On Saturday afternoon there was another fatal avalanche in Colorado near Loveland Pass. It is notable for being the deadliest slide in Colorado since 1962: five skiers and snowboarders died; a sixth was only partially buried and survived. This tragic event brings Colorado’s avalanche-related death toll this winter to 11, out of the 24 deaths nationwide.
This story hits close to home for reasons besides the obvious: that it happened in Colorado and that the victims were of similar age and had similar passions as me. Amanda and I were also in Summit County this past weekend. On Friday we had dinner at the Dillon Dam Brewery, where this group was hosting a fundraiser for the Colorado Avalanche Information Center. And on Saturday we skied at Arapahoe Basin in the morning and then drove over Loveland Pass at around 1:30pm to get home, about 30 minutes before the slide occurred. Thankfully, my connections stop there — I don’t know the victims or their families or friends.
The CAIC will conduct a comprehensive accident report based on their on-site findings and their conversations with the sole survivor. Until then, comments citing either bad luck or idiocy are speculative and, too often, heartless. Whatever their findings, I’m sure this story will be a valuable avalanche training case study, perhaps on par with the Tunnel Creek slide in February 2012, about which the New York Times ran an excellent but sobering story earlier this winter.
Avalanches are like grizzly bears, which I have more experience with and which I often analogize to driving a vehicle. There are two sources of risk: (1) controllable and (2) uncontrollable variables. By obeying the speed limit, using turn signals, staying out of others’ blind spots, and not running red lights or even momentarily losing your vigilance, normally you can drive a long time without an accident. But, even if you do everything right, there is the off-chance of getting hit by a another driver, of being blinded by sun glare just before a pedestrian steps into the street, or having a seizure while cruising down the highway. By getting into a vehicle — or by skiing in avalanche terrain or backpacking in grizzly habitat — you are implicitly acknowledging the uncontrollable risk that something bad could happen, and accepting this risk as the price of entry.
In the case of avalanches, personally I’ve yet to become comfortable with this risk.
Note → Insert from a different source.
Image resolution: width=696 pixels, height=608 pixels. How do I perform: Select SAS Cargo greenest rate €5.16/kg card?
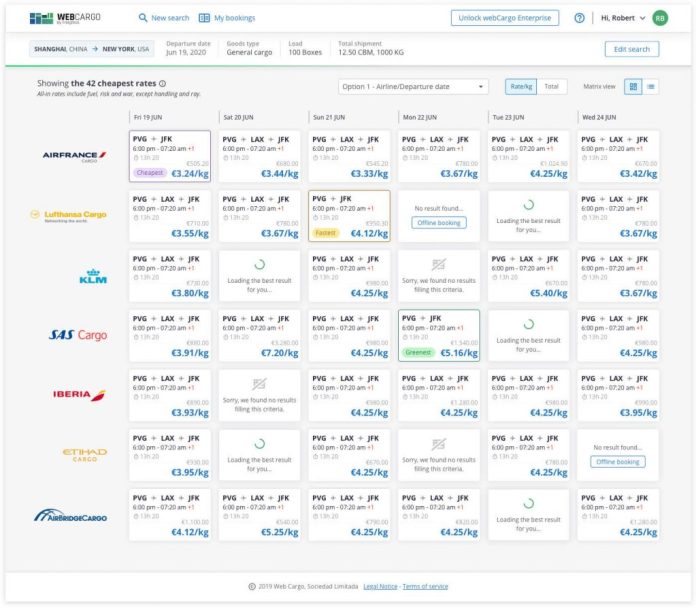coord(439,335)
This is partly because I lack the professional expertise: I’ve had avalanche training, I read the daily bulletins, and I even managed to ski across the Alaska Range without incident, but at least thus far I’ve focused primarily on fair-weathered endeavors. But it’s also because I’ve found less risky alternatives for winter backcountry travel. First, if I stay completely out of avalanche terrain, I will never get caught in an avalanche. I enjoy horizontal travel more than vertical anyway, and if I really want to ski the steeps I’ll buy a lift ticket and stay in-bounds. Second, I always have an avalanche-free route as a backup. The risk is often hard to predict days or weeks in advance, and by having a safe route I don’t force myself into an unsafe situation.
It’s been a sad winter in Colorado. Hopefully, this story forces us all to question the risks we’re willing to accept for the thrills and joys found in the mountains.